I redditi dichiarati ai fini Irpef tramite i modelli 770, Unico e 730 ammontano a un totale di 817,264 miliardi di euro, per un Irpef totale dichiarata pari a 167,052 miliardi. Considerando il rapporto tra il numero dei cittadini italiani sul totale dei contribuenti (40.716 milioni), ne risulta che ogni contribuente ha in carico 1,49 cittadini. Solo 30,7 milioni di cittadini su 60,8 milioni presentano una dichiarazione dei redditi positiva, pertanto quasi la metà degli italiani non ha reddito ed è quindi a carico di qualcuno.

Se si tiene conto del bonus da 80 euro di cui hanno usufruito 11.291.064 di contribuenti con redditi fino a 29 mila euro, il totale Irpef versato è appena di 160,976 miliardi euro e l’imposta media pagata per queste fasce di reddito si riduce da 54 euro a 40 euro per redditi fino a 7.500 euro, da 601 euro a 451 euro per quelli da 7.500 a 15 mila euro e da 1.665 a 1.469 euro per redditi da 15 mila a 20 mila euro.

Il problema è dunque come coprire i 45,3 i miliardi di euro di costi del servizio sanitario e i 98 miliardi circa della spesa per assistenza, osservano gli autori del report. E come pagare le pensioni agli oltre 10 milioni di soggetti che, non dichiarando nulla ai fini Irpef, sono anche privi di contribuzione.

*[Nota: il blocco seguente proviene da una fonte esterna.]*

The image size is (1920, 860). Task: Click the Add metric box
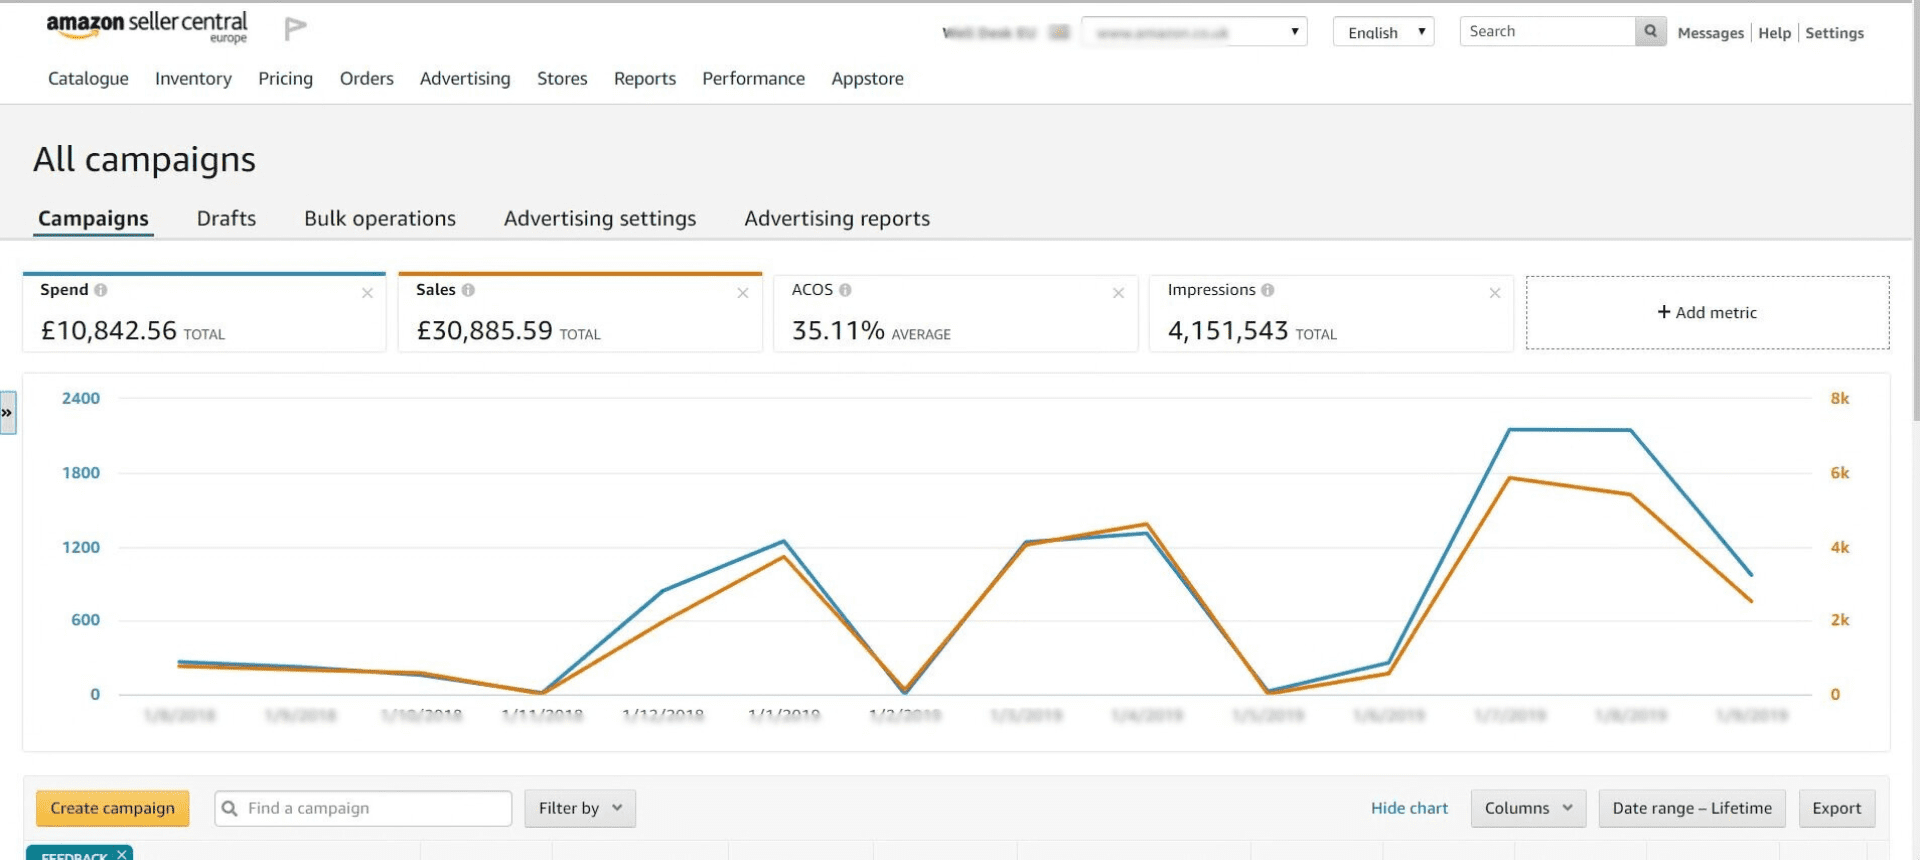point(1707,313)
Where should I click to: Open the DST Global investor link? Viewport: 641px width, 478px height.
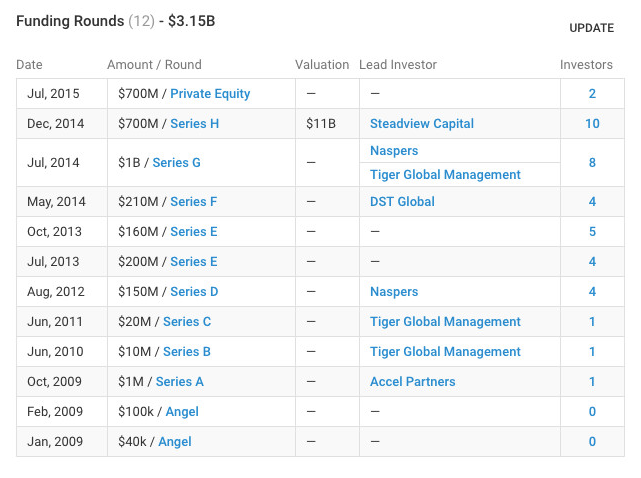402,202
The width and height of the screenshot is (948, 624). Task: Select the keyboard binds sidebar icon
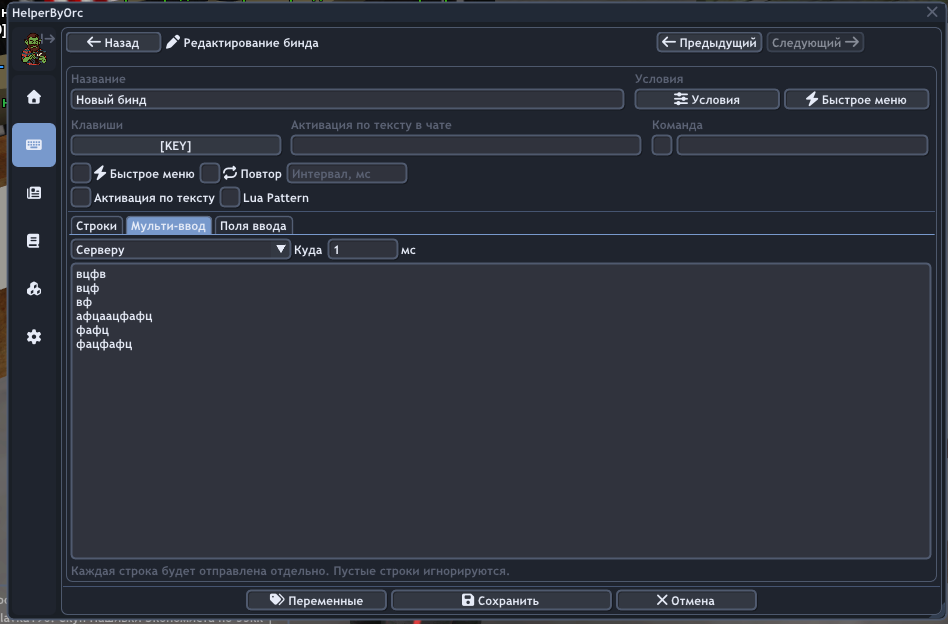pos(34,145)
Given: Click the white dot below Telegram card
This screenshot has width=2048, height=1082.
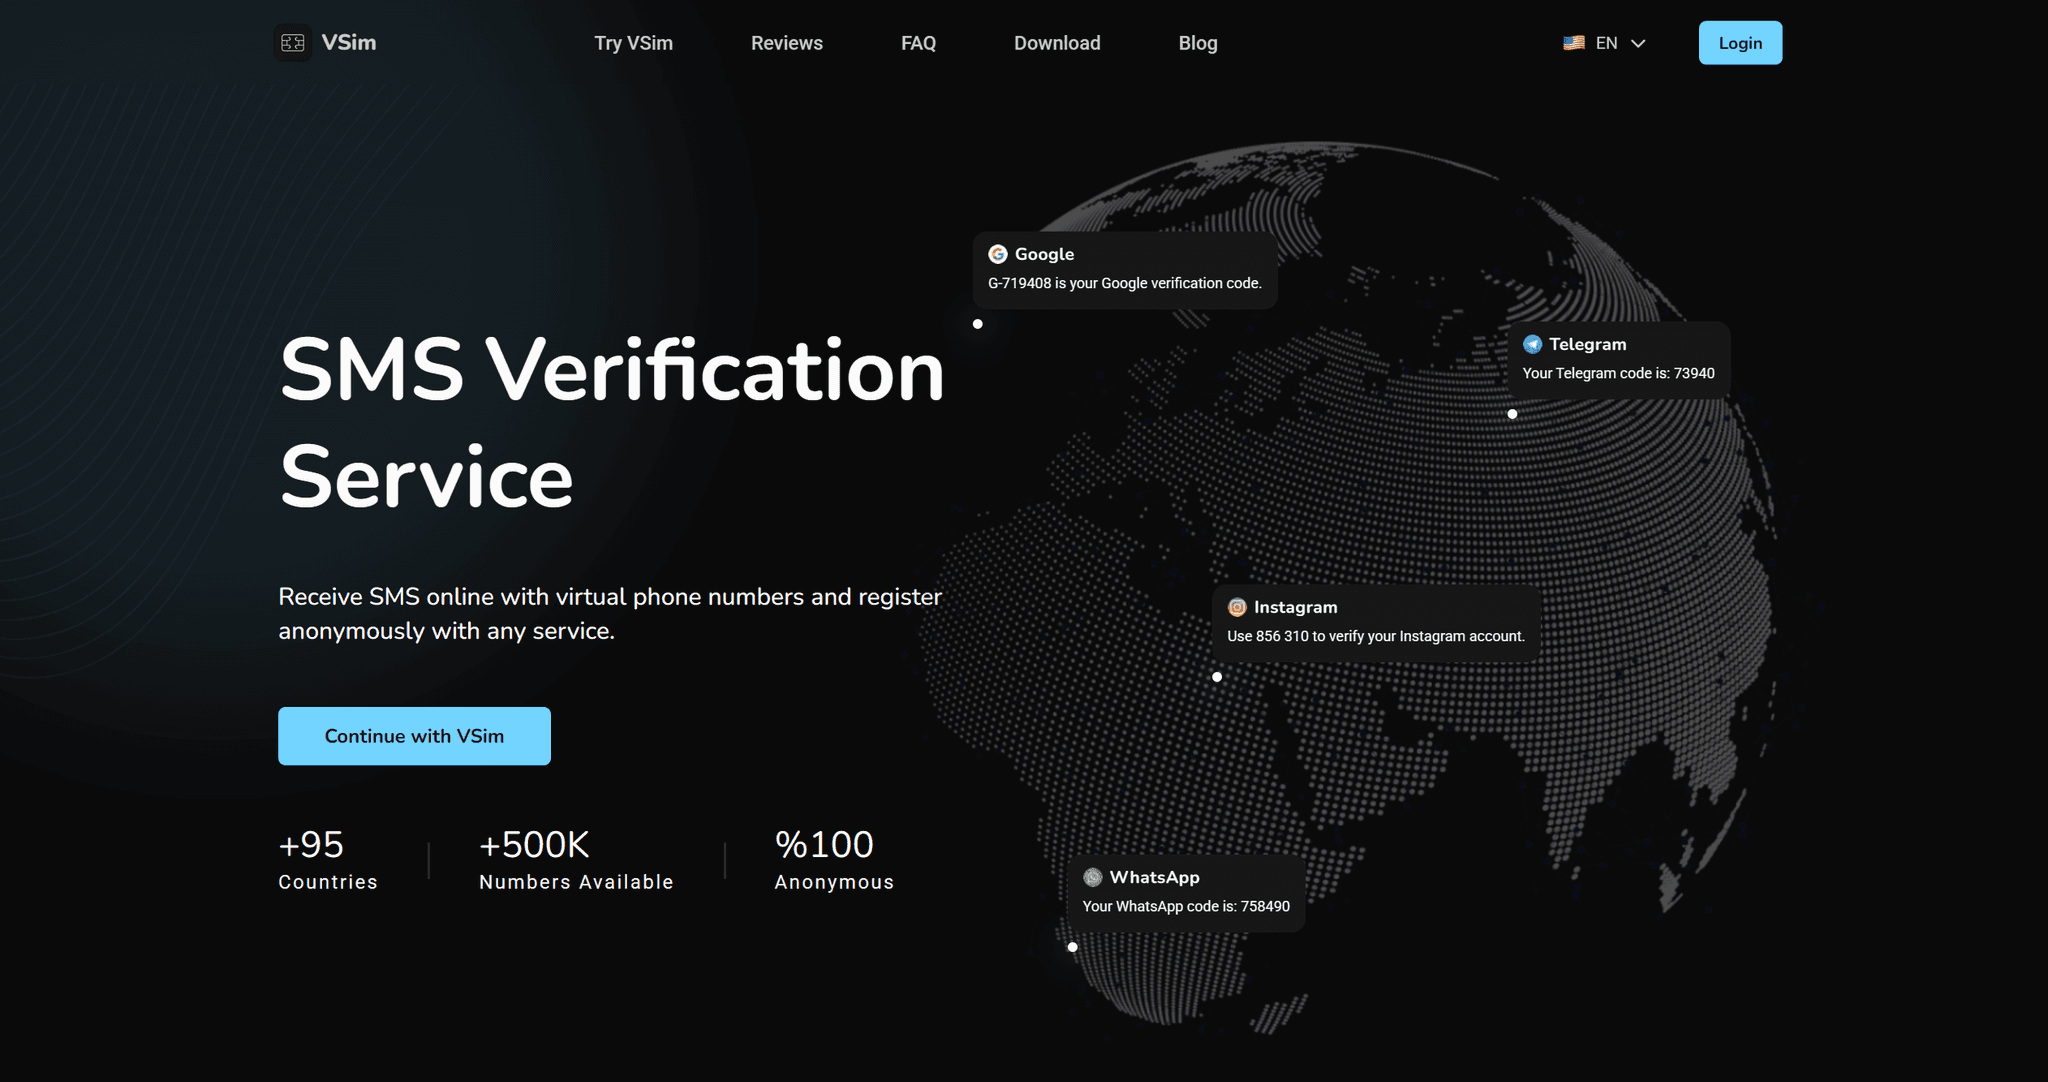Looking at the screenshot, I should click(1512, 414).
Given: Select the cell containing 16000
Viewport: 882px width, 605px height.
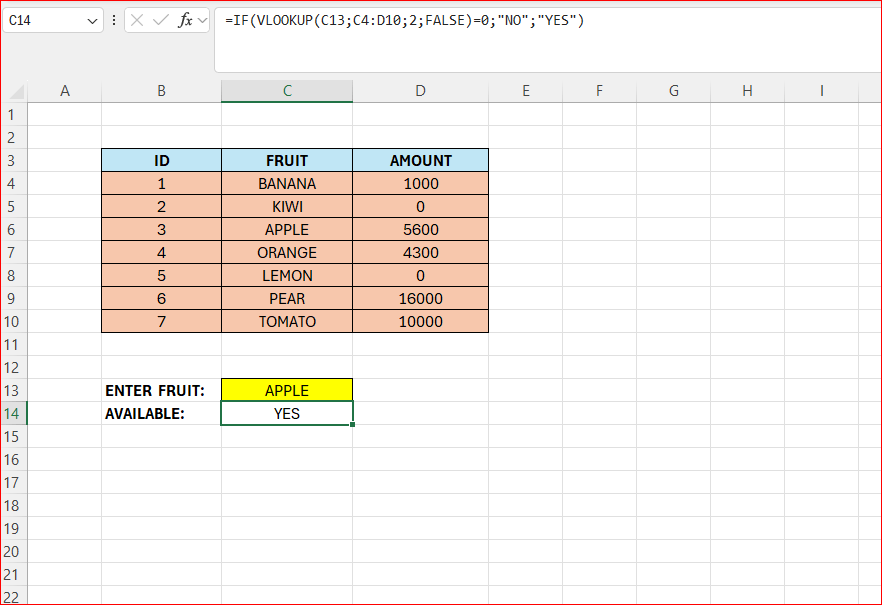Looking at the screenshot, I should pos(420,298).
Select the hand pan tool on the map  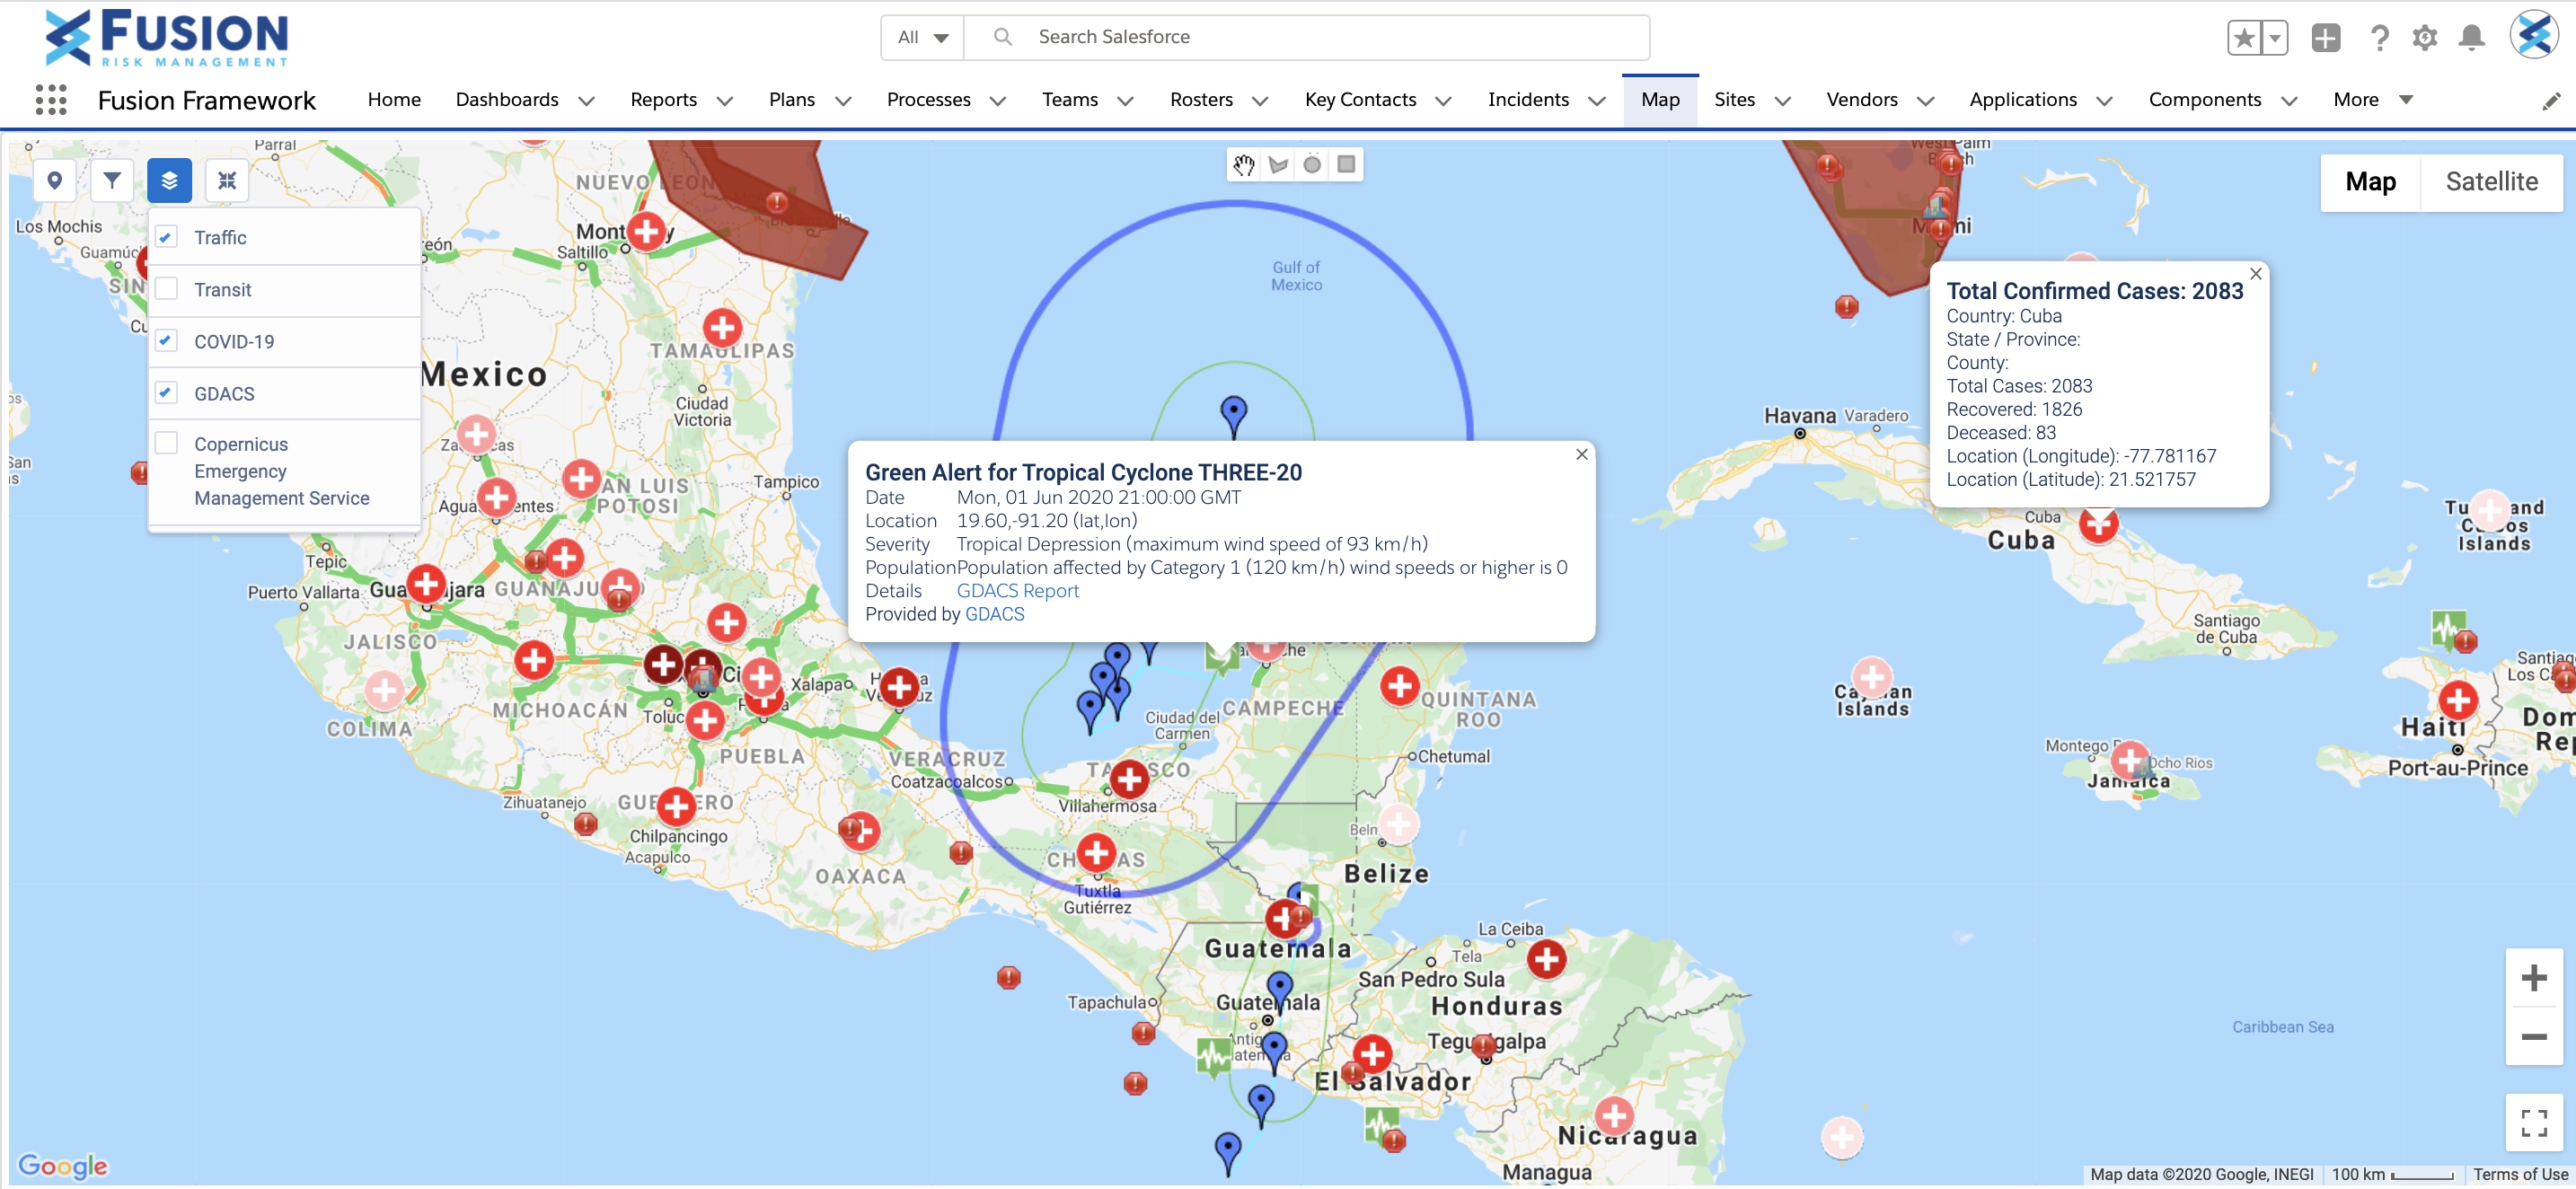pyautogui.click(x=1245, y=165)
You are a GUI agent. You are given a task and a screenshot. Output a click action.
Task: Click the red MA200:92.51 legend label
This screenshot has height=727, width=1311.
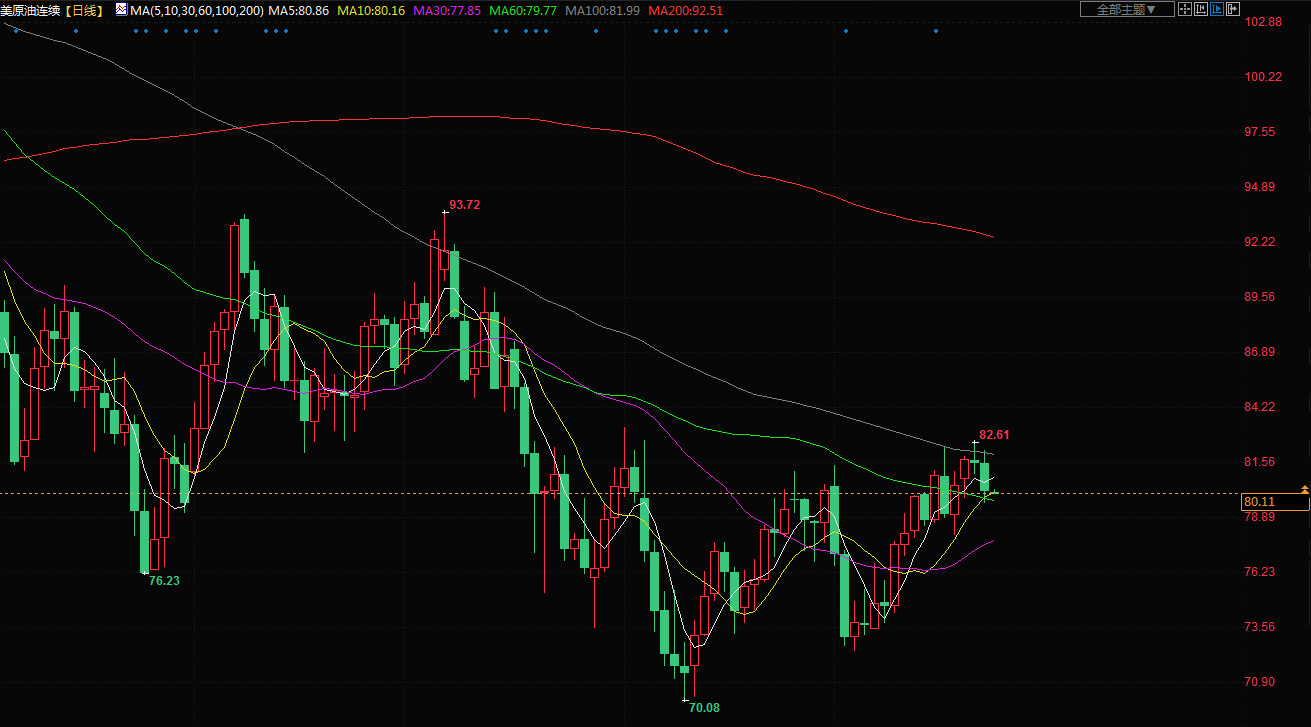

La situazione regione per regione
Tra le novità della quinta edizione del rapporto c’è l’analisi del sistema pensionistico a livello territoriale: buona parte degli squilibri pensionistici deriva dai disavanzi regionali tra contributi e prestazioni e tra pensioni contributive e quelle assistenziali.

Le regioni con la percentuale più elevata di pensioni di anzianità sono quelle del Nord Italia (Lombardia, Piemonte, Emilia Romagna e Veneto), mentre gli ultimi posti sono occupati dalle regioni del Centro Sud e quelle a statuto speciale, ad eccezione della Sicilia che si trova a metà classifica.
Le regioni del Centro-Nord (Lombardia, Emilia Romagna, Lazio, Piemonte, Veneto e Toscana) erogano il maggior numero di pensioni di vecchiaia rispetto al totale mentre le regioni del Sud (Campania, Lazio, Sicilia Puglia) occupano i primi posti della classifica per numero di pensioni di invalidità.
Quanto alle pensioni ai superstiti, i rapporti più elevati si distribuiscono tra Nord e Centro Italia (Lombardia e Lazio in testa).

Sono stati analizzati inoltre i tassi di copertura cioè quanta spesa previdenziale è finanziata dai contributi per ogni singola regione. L’unica regione con un valore positivo è il Trentino con 106,61, seguono la Lombardia con un tasso di copertura pari al 97,11% e il Veneto con 95,33%; Lazio ed Emilia Romagna si attestano attorno all’87% mentre tutte le altre regioni registrano un livello inferiore al 75%. Per macro aree troviamo il Nord con una copertura media dell’86,68%; il Centro con una media del 77,25% mentre il Sud si attesta sul 51,33.